High inflation may well have been transitory afterall with it down now for the past six months to hit its lowest level in more than a year.
The Bureau for Labor Statistics said the Consumer Price Index (CPI) dropped 0.1% month on month and stood at 6.5% over last year for December, down from 7.1% in November.
This is the lowest rate of inflation since October 2021 with the fall in energy prices being the main contributor.
“The index for gasoline was by far the largest contributor to the monthly all items decrease, more than offsetting increases in shelter indexes,” the Bureau said.
This adds to speculation that interest rates have probably peaked too with markets still expecting a 25 basis point hike at the beginning of next month, but the focus is now more on what happens after.
If inflation continues to fall, as many expect, then interest rates may soon be higher than the inflation rate which may well raise concerns about deflation.
Some therefore expect rate cuts later this year after a pause by the Federal Reserve Banks following the next meeting.
That’s in part because Fed has targeted a higher than neutral base rate. By definition that means at some point they have to get to at least neutral, which means they have to cut.
In addition, we are now in deflation and have been for some time. That’s based on monthly figures, which tend to be volatile, but have often been negative for numerous months.
Deflation is far harder to fight for Fed than inflation because Fed does not really have any tools to spur public demand for loans – new money.
They can buy stocks and bonds, but that goes to the investment class, rather than the public as such and inflation tends to be caused more by the public spending, rather than the better offs.

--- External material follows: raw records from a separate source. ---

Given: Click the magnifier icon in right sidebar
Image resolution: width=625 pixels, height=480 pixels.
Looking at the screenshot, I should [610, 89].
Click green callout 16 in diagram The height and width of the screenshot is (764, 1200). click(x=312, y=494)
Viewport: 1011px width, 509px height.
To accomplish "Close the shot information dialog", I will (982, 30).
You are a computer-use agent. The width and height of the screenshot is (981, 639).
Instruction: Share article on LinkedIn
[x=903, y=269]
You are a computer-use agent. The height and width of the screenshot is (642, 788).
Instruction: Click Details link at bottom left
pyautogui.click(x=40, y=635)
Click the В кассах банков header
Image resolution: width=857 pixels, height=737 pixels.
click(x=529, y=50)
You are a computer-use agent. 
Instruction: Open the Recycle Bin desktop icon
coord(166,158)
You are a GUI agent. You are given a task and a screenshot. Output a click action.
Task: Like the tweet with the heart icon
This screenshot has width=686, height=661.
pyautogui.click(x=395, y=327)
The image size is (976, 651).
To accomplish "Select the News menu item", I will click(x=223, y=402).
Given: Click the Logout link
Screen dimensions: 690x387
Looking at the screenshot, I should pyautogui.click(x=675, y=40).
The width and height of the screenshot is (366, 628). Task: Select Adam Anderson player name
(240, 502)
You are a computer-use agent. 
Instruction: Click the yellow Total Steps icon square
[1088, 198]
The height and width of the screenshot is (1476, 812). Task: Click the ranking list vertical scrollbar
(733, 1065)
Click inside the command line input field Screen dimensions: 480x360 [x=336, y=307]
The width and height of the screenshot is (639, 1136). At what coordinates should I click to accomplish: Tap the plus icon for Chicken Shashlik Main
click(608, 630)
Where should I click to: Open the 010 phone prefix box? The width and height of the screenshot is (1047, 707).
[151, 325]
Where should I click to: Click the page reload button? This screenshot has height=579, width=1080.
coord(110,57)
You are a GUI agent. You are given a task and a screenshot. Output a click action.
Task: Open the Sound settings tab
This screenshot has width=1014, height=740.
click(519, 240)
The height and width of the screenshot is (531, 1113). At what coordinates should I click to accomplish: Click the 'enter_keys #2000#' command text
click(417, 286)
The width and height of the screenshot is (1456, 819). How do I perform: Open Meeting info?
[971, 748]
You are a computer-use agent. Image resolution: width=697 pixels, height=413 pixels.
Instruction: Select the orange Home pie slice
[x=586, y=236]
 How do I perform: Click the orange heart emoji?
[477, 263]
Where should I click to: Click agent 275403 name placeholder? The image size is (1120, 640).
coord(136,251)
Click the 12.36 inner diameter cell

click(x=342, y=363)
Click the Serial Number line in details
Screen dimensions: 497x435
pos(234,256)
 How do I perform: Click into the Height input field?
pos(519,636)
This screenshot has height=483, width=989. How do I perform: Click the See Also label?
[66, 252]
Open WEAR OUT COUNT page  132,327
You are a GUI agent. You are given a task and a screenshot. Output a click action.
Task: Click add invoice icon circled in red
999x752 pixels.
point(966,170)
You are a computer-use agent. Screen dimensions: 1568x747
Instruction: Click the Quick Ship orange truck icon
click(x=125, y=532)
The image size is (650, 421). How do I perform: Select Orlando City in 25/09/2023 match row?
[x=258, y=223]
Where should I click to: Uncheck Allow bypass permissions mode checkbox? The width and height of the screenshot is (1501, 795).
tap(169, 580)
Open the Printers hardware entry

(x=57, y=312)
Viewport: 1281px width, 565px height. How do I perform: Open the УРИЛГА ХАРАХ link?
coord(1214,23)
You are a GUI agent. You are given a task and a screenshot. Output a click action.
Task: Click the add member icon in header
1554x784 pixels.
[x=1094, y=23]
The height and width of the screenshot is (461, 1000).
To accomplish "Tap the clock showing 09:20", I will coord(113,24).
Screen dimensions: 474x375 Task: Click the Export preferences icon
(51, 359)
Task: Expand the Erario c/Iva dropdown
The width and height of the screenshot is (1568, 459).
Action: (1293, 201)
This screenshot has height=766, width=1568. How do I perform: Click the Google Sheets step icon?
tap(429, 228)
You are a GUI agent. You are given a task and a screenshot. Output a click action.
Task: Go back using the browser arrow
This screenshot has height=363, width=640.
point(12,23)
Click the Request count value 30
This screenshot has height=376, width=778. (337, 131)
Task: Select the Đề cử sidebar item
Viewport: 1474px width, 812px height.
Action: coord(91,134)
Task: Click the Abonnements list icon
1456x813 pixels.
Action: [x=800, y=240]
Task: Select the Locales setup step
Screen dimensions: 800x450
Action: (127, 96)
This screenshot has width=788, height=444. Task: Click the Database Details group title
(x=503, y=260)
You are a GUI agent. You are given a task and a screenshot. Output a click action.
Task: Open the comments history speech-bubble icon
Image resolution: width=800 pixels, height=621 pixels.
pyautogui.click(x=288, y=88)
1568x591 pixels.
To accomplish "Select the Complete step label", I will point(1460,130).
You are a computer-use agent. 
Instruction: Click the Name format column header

Concerns therefore may begin to rise about Fed having gone too high, but the economy has largely weathered it so far with GDPNow estimating there was 4.1% growth in Q4 2022.
That’s boom numbers, and a potential indication there have been structural shifts. Fed may therefore be able to afford its plan of tinkling with interest rates, rather than going back to mass printing.
It may be Fed thinks that commercial banks need an incentive to lend and since their profits come from interest rates, such rates need to be above zero.
A good number may be about 2%, maybe 3% at most, with the next coming months likely to focus on tweaking that number up a bit and down a bit rather than in one direction as we have seen so far.
This may translate to, rather than a recession, Fed is actually engineering a boom if commercial banks do print now that they can make money from loans to the public.
Overall therefore we may be getting out of the woods and may be about to enter the better part with huge economic growth so far seemingly having some staying power.
If that growth continues in the West, then bitcoin may benefit considerably because fundamentally this is commerce money, global commerce.
That grows, bitcoin’s usage should grow, and therefore its base floor should grow as there would be more non-speculative activity.